== Dataset content ==

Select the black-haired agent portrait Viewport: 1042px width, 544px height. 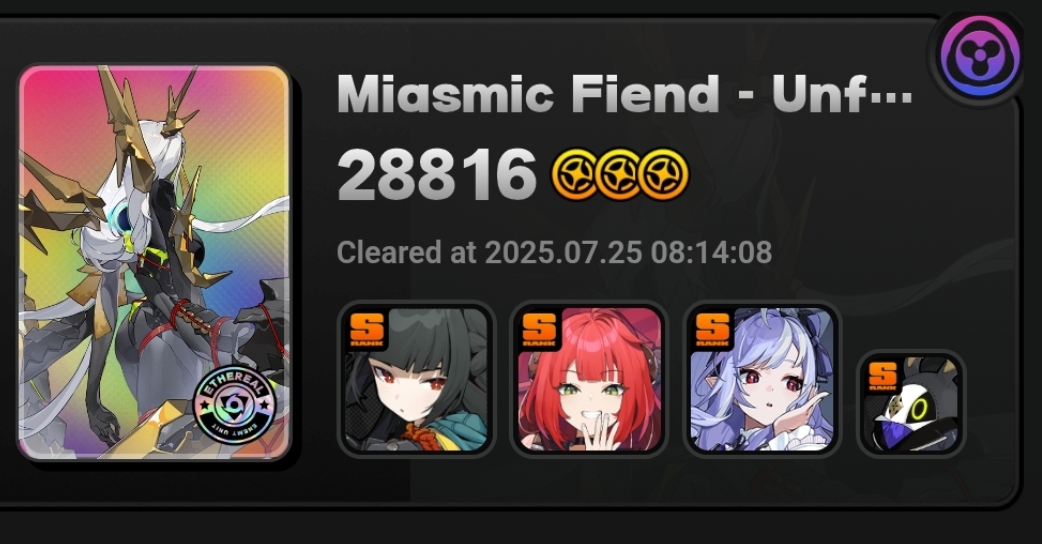[x=417, y=379]
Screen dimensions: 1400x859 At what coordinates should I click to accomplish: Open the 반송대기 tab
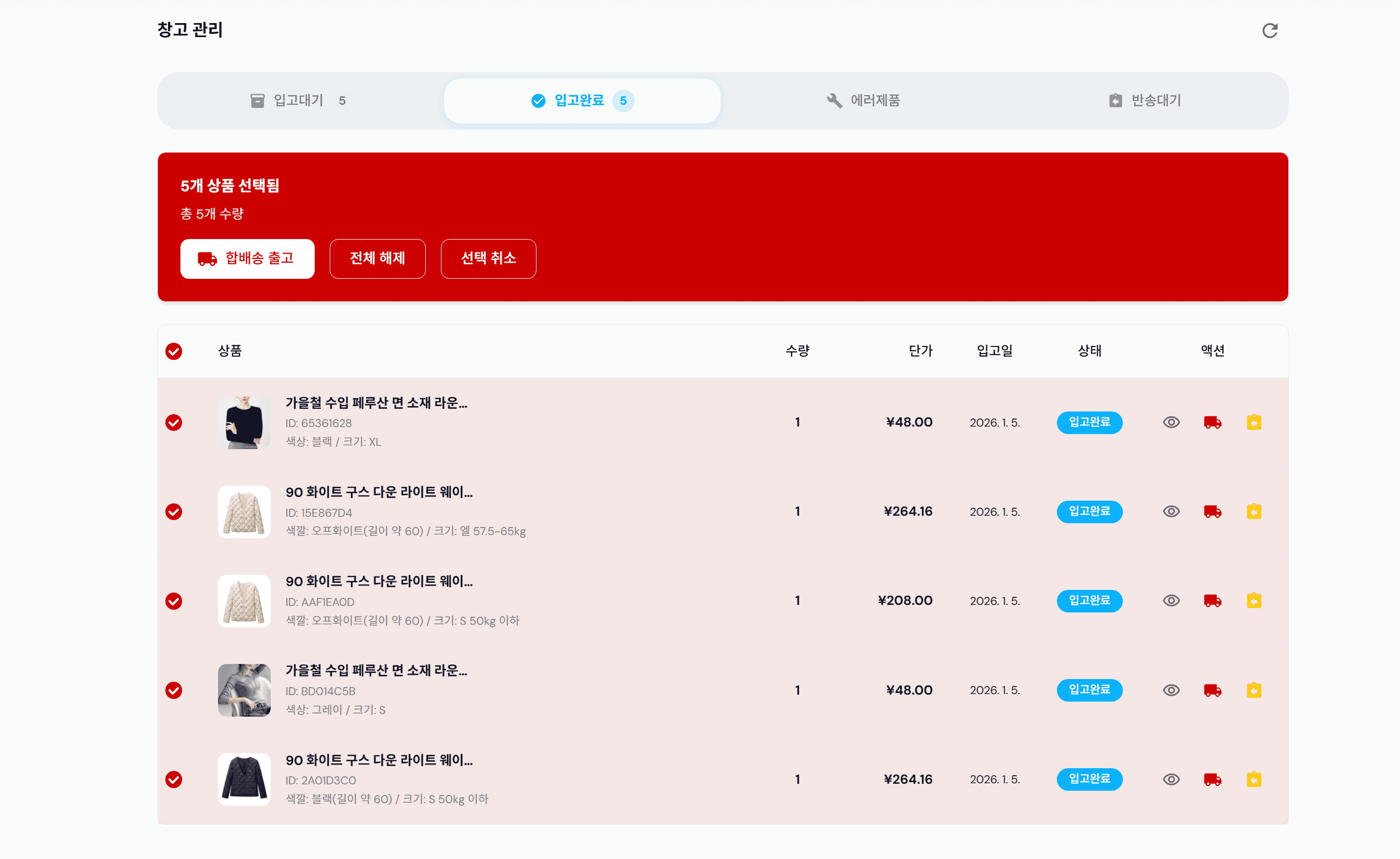(x=1145, y=100)
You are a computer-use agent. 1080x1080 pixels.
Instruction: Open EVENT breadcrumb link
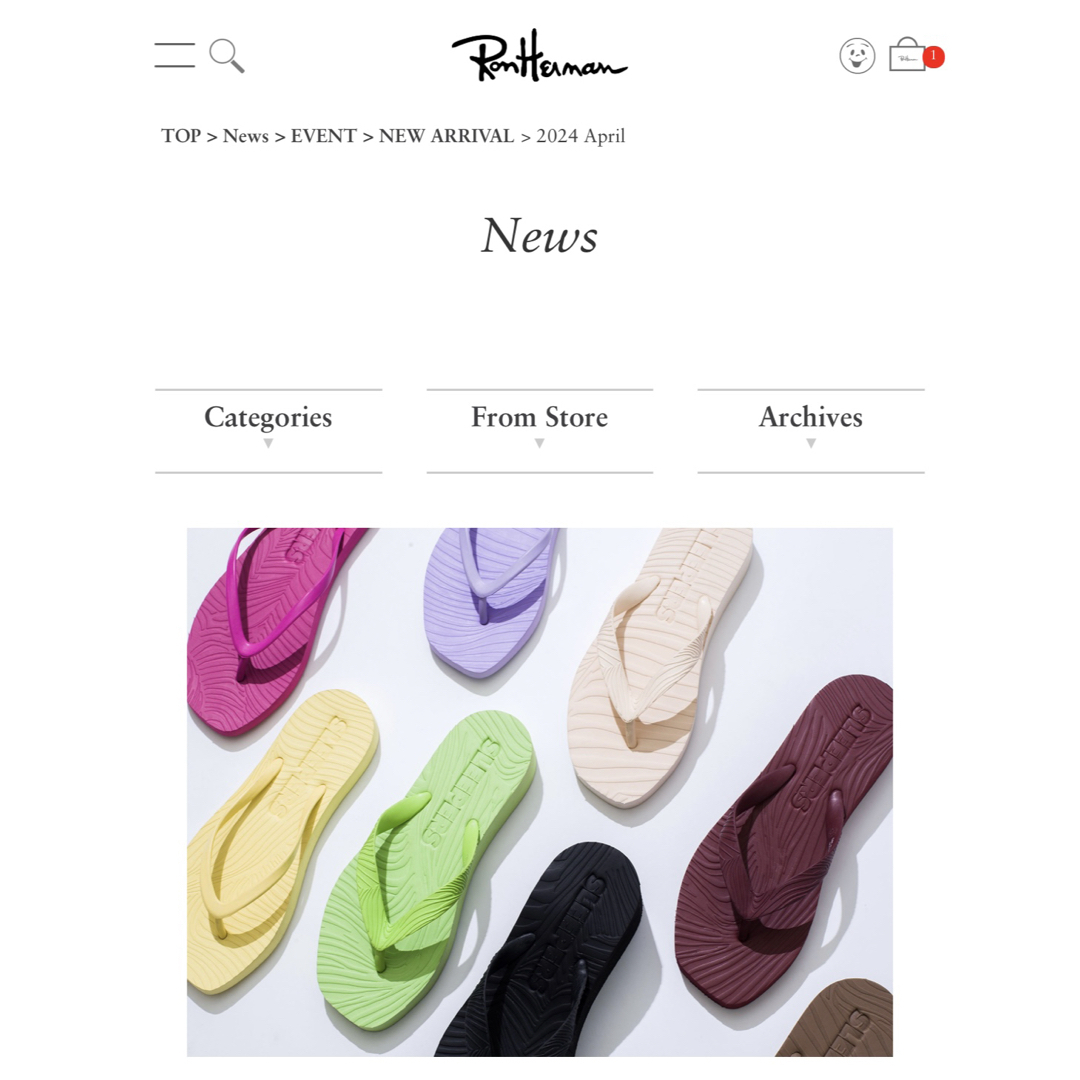[x=324, y=136]
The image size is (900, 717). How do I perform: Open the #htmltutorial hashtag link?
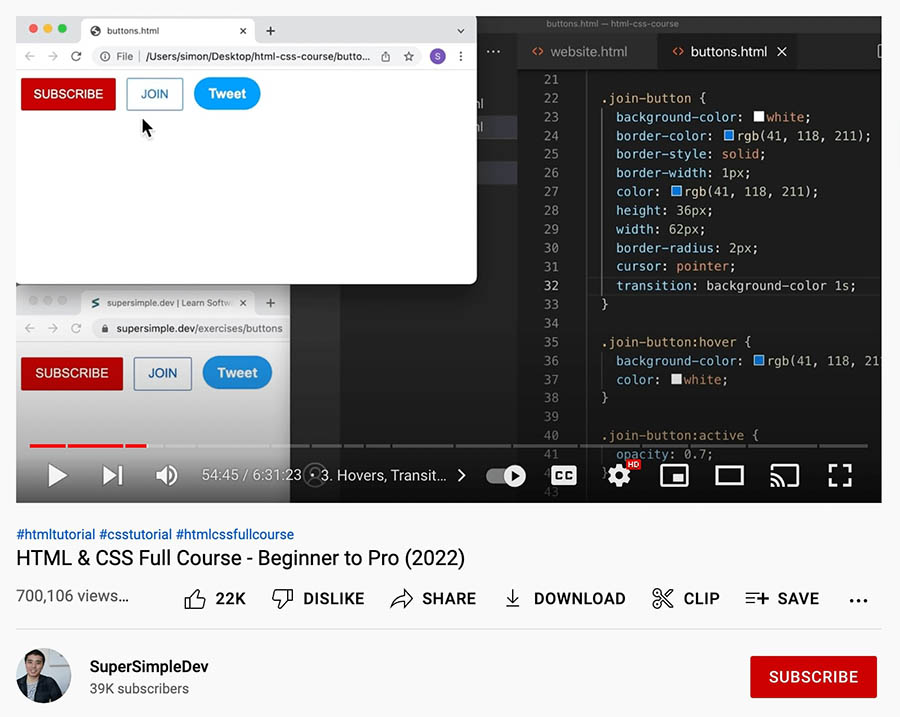click(x=56, y=534)
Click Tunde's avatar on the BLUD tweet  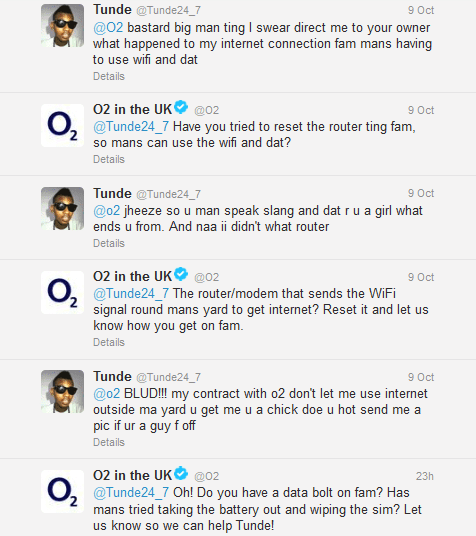coord(62,391)
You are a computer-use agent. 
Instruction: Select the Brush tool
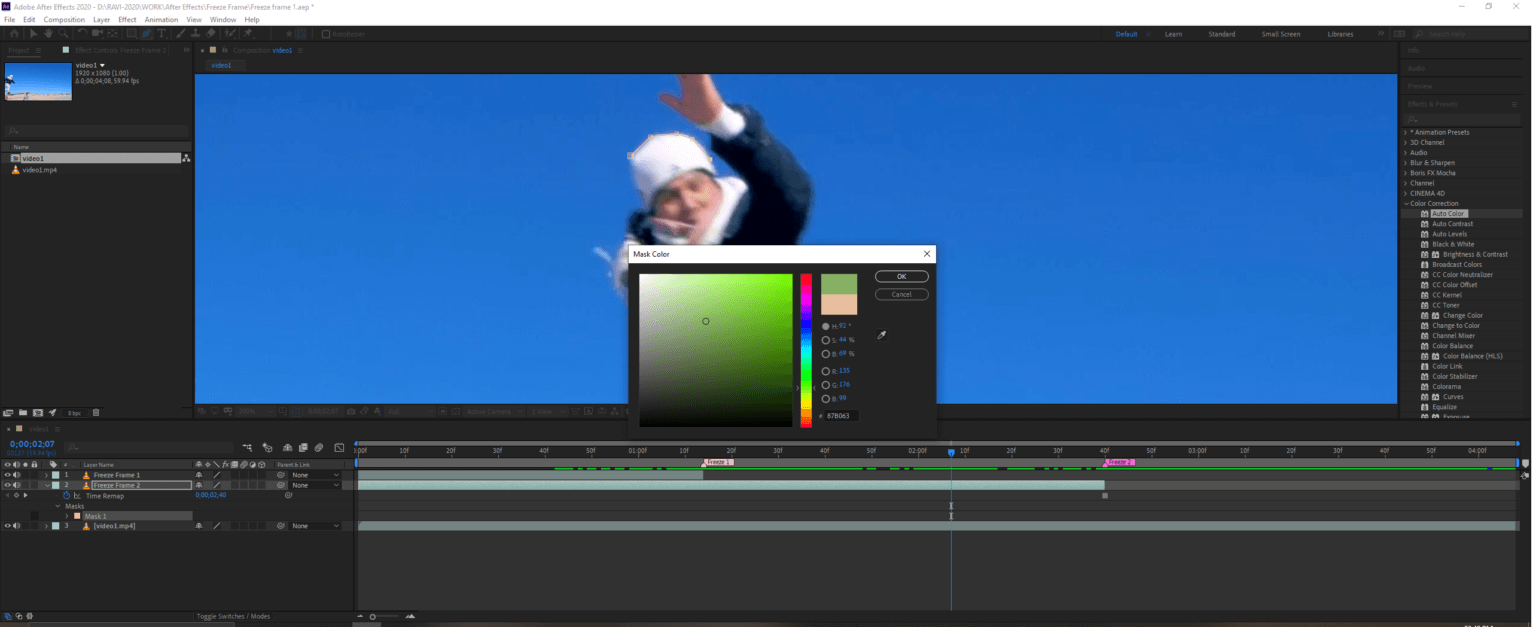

===

#### What you are asked to do
Report every line of the listing that contains the word "Open", copying each one in full.

#### Written solution
Screen dimensions: 1400x859 At what coordinates should I click to accomplish: Open the 반송대기 tab
Instruction: Open EVENT breadcrumb link
The image size is (900, 717). How do I perform: Open the #htmltutorial hashtag link?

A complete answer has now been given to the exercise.